If that’s working as expected, it’s time to give a quick tour around the starter project.
I’ve prepared some basic scenes and assets so you can focus primarily on scripting. To start off, take a look at the FileSystem dock and the folders and files inside:
- music: A single audio file that’s used for the background music.
- scenes: All scenes used throughout the project. More on those below.
- sounds: A glass-shattering sound effect.
- sprites: This contains the background graphics and the sprite sheets for the robot and jumper orbs.
- credits.txt: A list of sources and attributions for the included assets.
Next up is a brief overview of the scenes.
The first and most important one is game. This the main scene and it contains the following nodes:
- A Camera2D with a repeating background Sprite2D as a child
- A ground Sprite2D node
- An instance of the player_avatar scene named PlayerAvatar
- An AudioStreamPlayer that automatically plays and loops a music track
- An instance of the ui scene named UI
At the end of this tutorial, this will be the scene where all the action happens as the avatar will move about and hit energy orbs called “jumpers” to launch itself upwards. Speaking of jumpers, double-click the jumper.tscn scene file to take a look what’s inside.
In this scene, the root node Jumper is an AnimatedSprite2D which holds its animations. The Area2D node and its CollisionShape2D are used to detect collisions with the player avatar. Finally, ShatterSound is an AudioStreamPlayer2D that references the glass shatter sound effect found in the sounds folder.
Now open the player_avatar scene and take a peek at its nodes.
Player Avatar Scene
At its root is a Node2D node which is used to group its children together: an AnimatedSprite2D with several animations and an Area2D used for detecting collisions. Simple but effective!
The final scene to take a look at is the UI scene, which you can find in ui.tscn.
The UI scene contains the user interface for the game, which is a CanvasLayer that has two text labels to keep track of the height and score. The MarginContainer and HBoxContainer nodes align these labels to the bottom of the screen with some margin from the borders of the screen.

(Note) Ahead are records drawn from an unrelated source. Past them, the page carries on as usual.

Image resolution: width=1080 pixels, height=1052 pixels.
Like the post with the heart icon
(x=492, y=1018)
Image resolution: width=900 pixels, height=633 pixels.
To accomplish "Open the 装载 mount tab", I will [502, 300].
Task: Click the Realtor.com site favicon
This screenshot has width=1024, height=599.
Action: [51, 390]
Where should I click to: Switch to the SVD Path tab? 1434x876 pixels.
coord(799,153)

That concludes the project tour. Don’t worry if you’re not sure what the scenes are supposed to do just yet, you’ll get familiar with the smaller details while adding logic via scripts and playtesting. With the bird’s eye view out of the way, it’s time to start your GDScript adventures!
GDScript is a high-level, object-oriented programming language that was built specifically for use with the Godot game engine. While other languages like C# and C++ can also be used with Godot, GDScript is often the language of choice due to the wealth of examples, questions, and tutorials available online. It’s also the first-class citizen in Godot as it’s fully supported by the built-in script editor.

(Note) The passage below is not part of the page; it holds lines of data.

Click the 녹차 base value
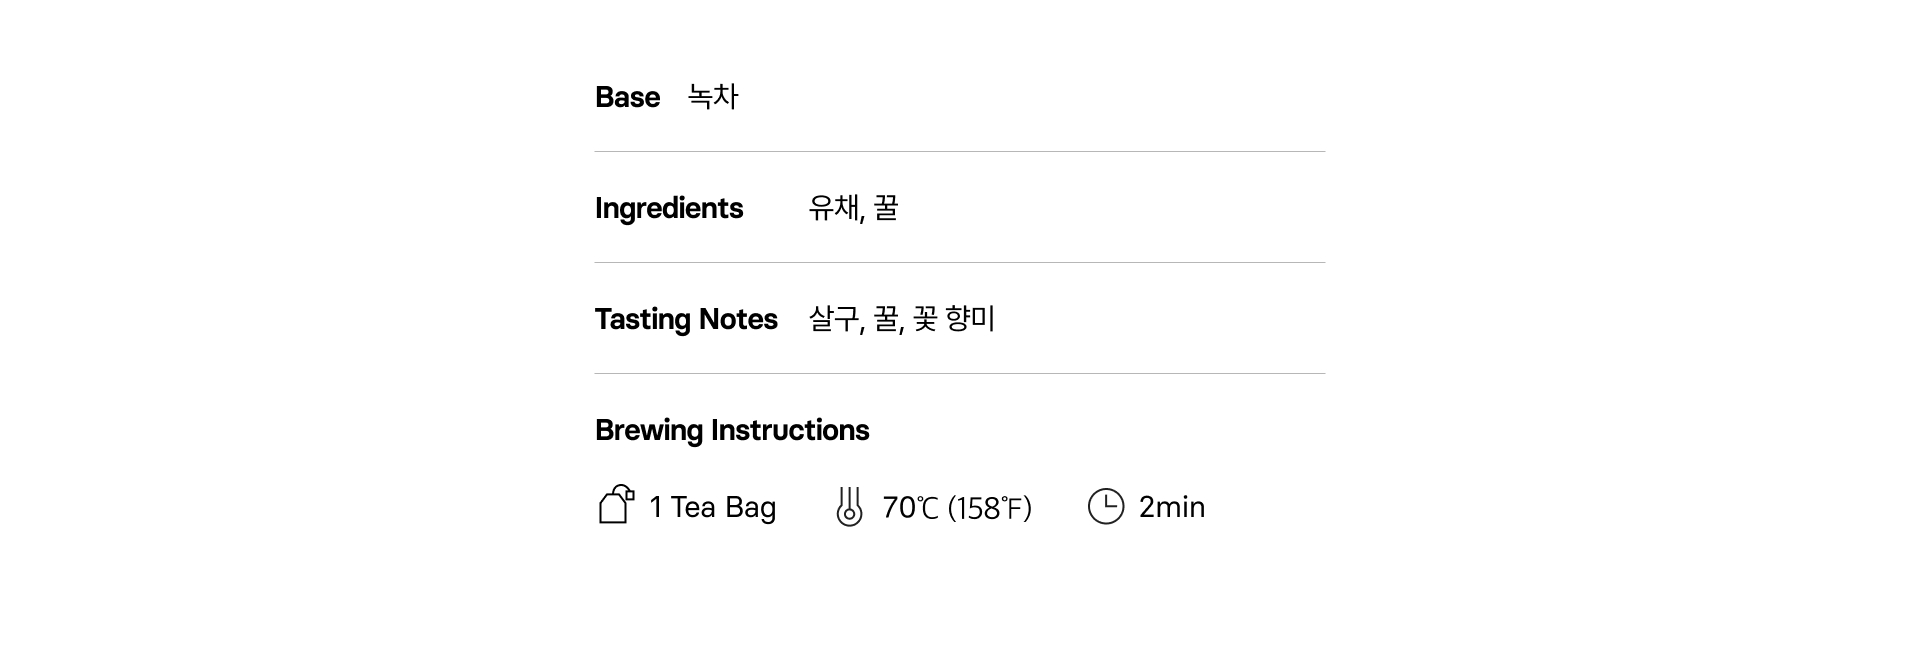 pyautogui.click(x=713, y=97)
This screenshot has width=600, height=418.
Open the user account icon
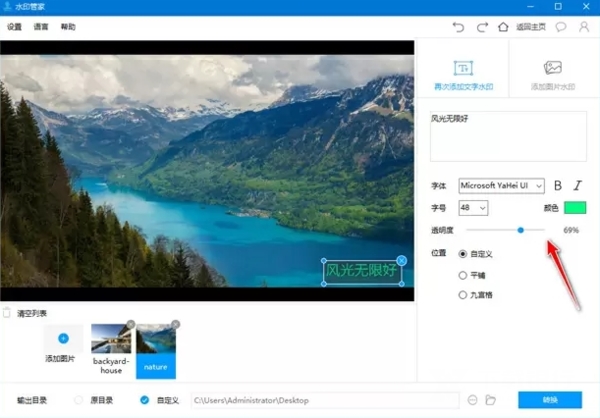(x=584, y=27)
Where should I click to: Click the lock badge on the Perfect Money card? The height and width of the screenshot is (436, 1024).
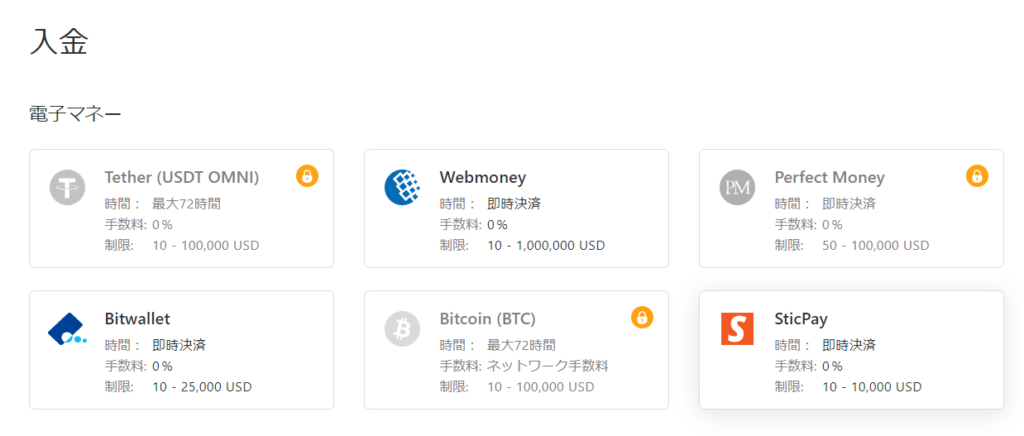977,176
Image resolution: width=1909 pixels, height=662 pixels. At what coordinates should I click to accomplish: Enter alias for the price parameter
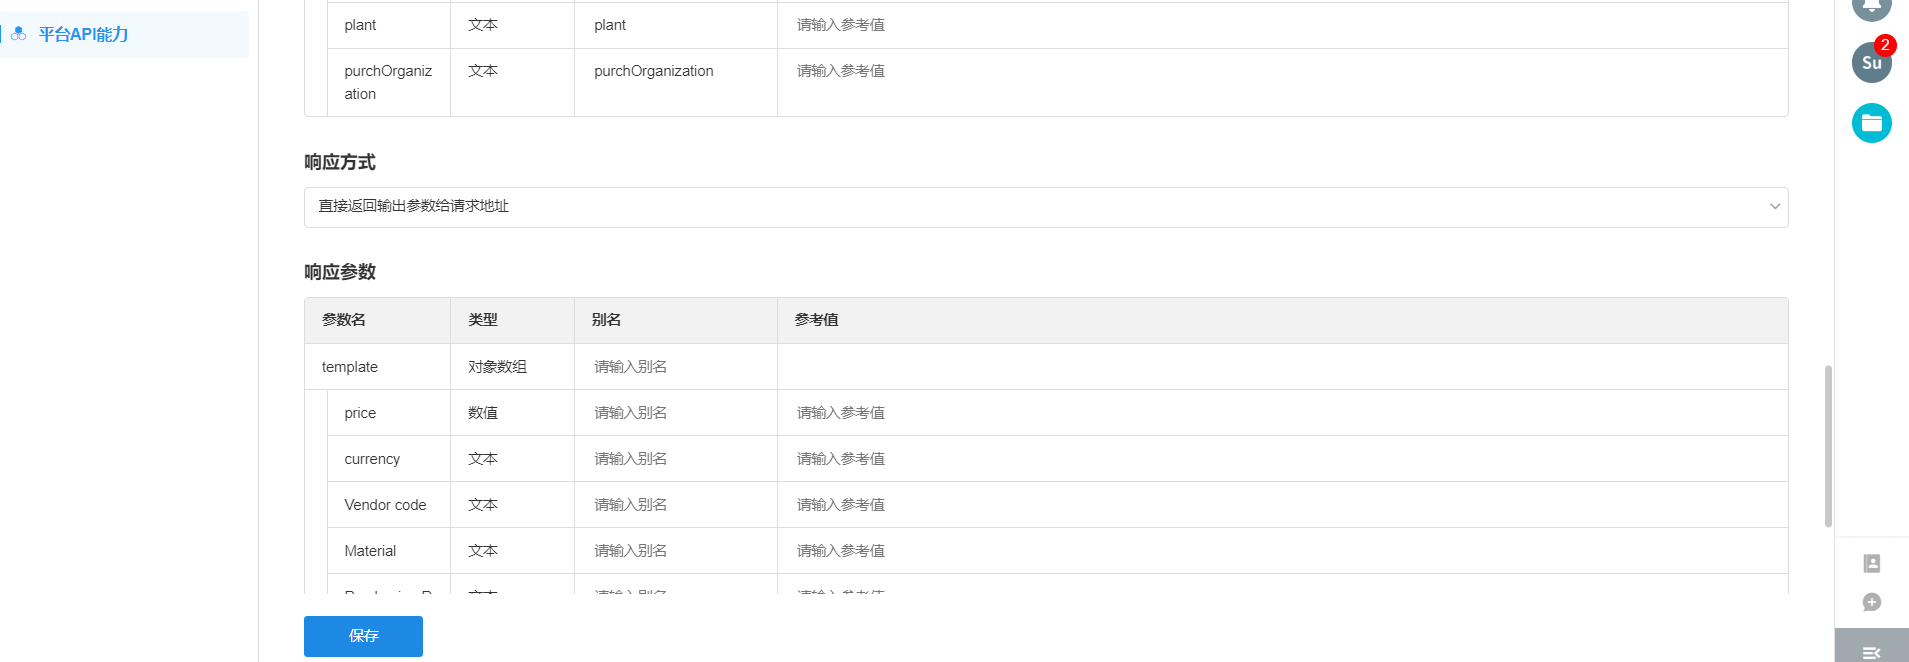coord(675,413)
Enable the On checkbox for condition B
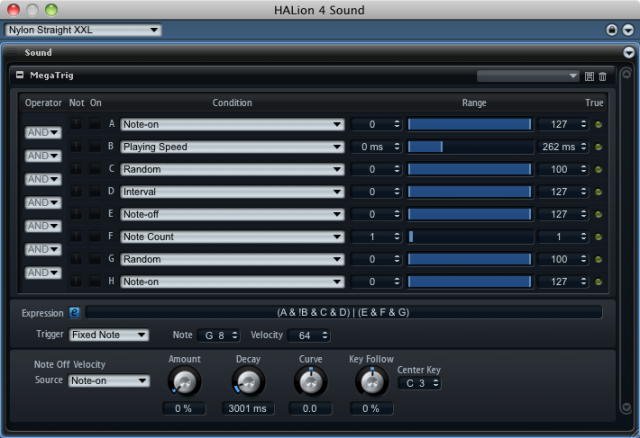The height and width of the screenshot is (438, 640). point(95,147)
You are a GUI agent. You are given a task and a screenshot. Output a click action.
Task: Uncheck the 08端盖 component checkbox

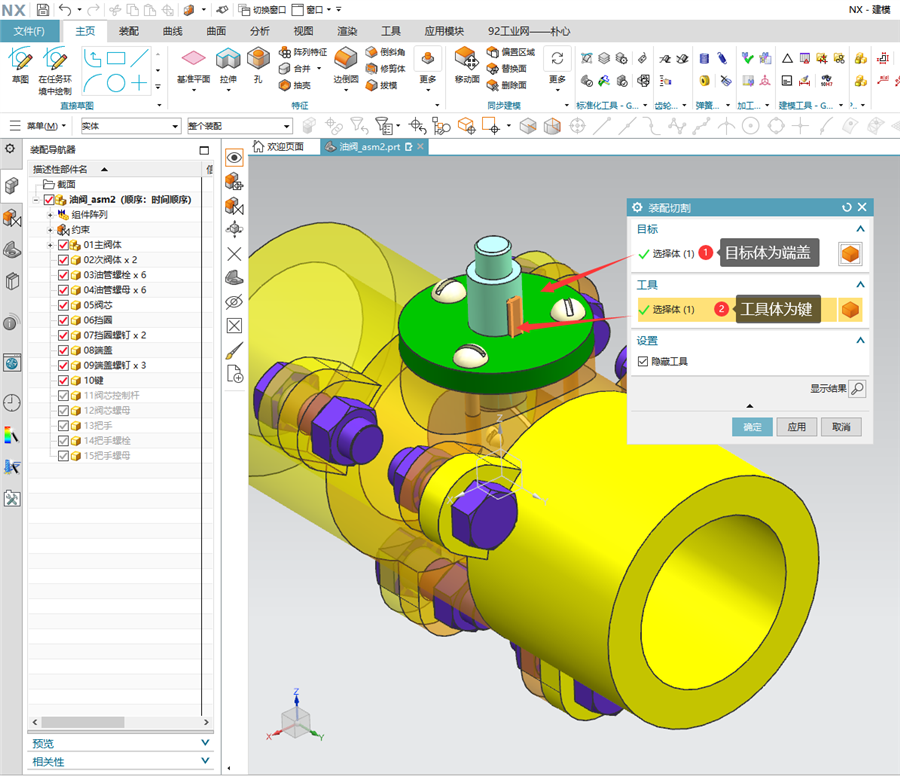(63, 350)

If you’re familiar with Python, then you’ll find GDScript’s syntax to be intuitive and easy to learn. Even with minimal knowledge of other programming languages, you’ll be comfortable with the language with a few days of practice.
In this tutorial, all scripting will be done using Godot’s built-in script editor, so you won’t need anything else to get started. If you prefer to write your code in a different window or IDE, you can use an external editor like Visual Studio Code, Vim or Sublime Text. Personally, I recommend using Visual Studio Code with the godot-vscode-plugin, even though some functions like debugging are not yet compatible with Godot 4.

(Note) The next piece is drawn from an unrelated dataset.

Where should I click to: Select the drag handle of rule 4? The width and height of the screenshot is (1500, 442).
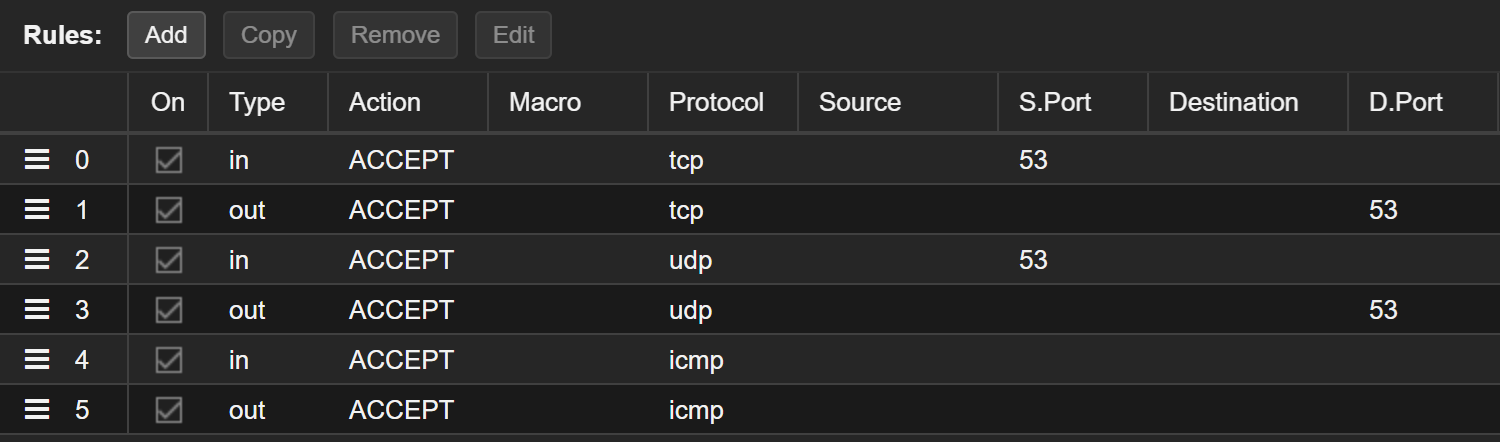[x=37, y=359]
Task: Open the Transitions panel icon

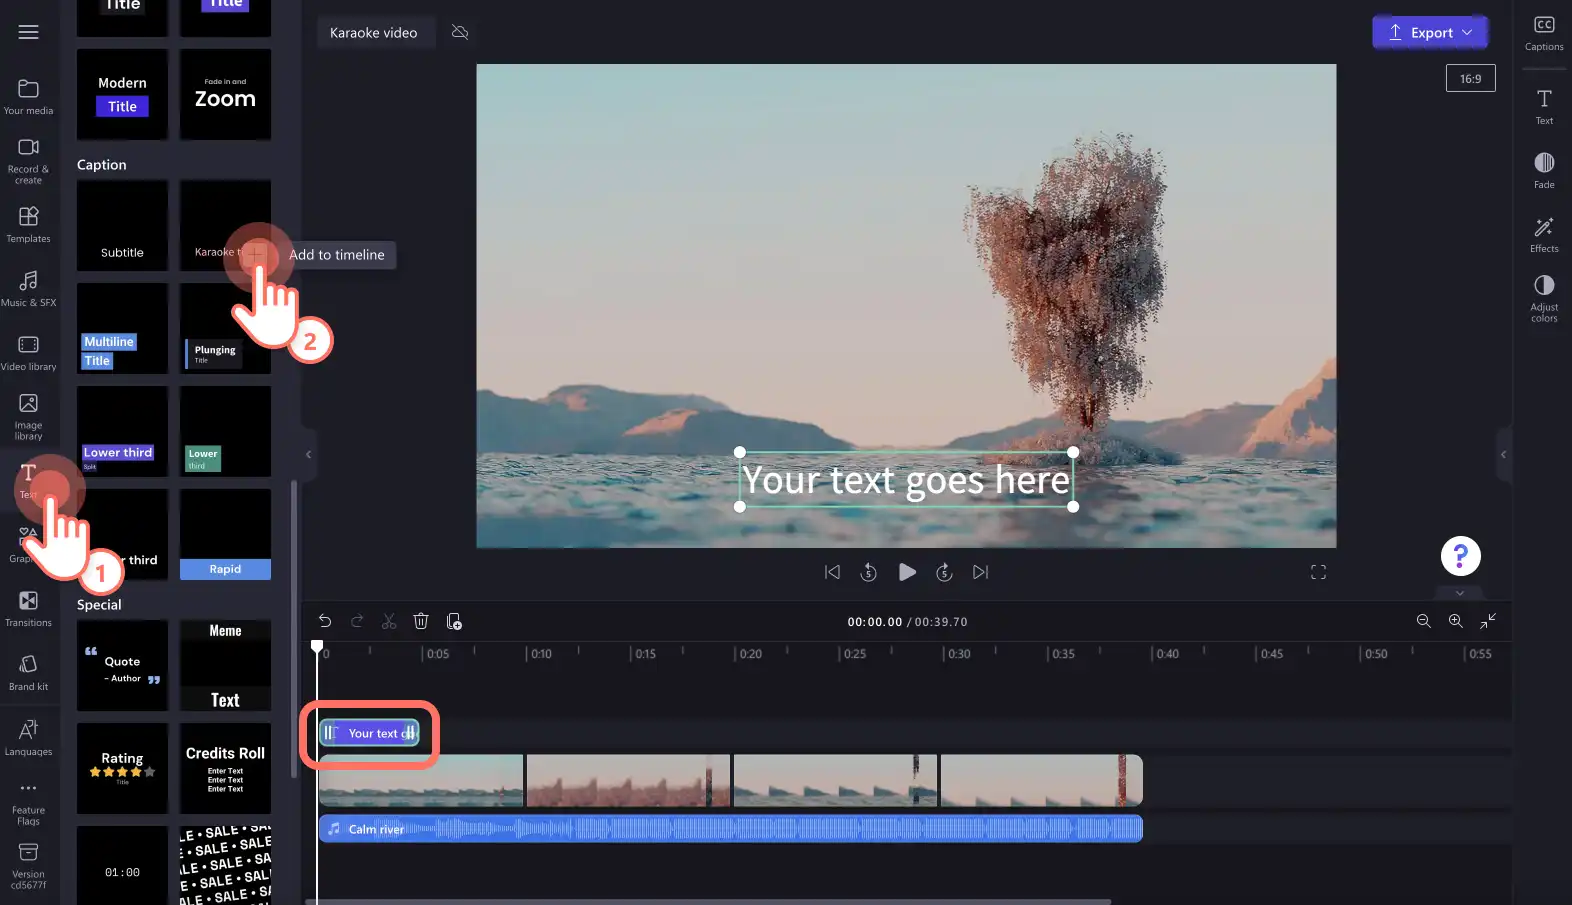Action: (28, 608)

As a final recommendation, here are two editor settings for the built-in script editor you might want to change via Editor ▸ Editor Settings in the top menu:
- Disable Text Editor ▸ Behavior ▸ Smooth Scrolling. This is a personal preference, but I find smooth scrolling slows down the speed to navigate a script by scrolling.
- Enable Text Editor ▸ Completion ▸ Add Type Hints. This adds static typing to variables and functions generated by Godot, which improves performance, autocompletion and decreases the likelihood of bugs. I’ll explain why this is the case later in the tutorial.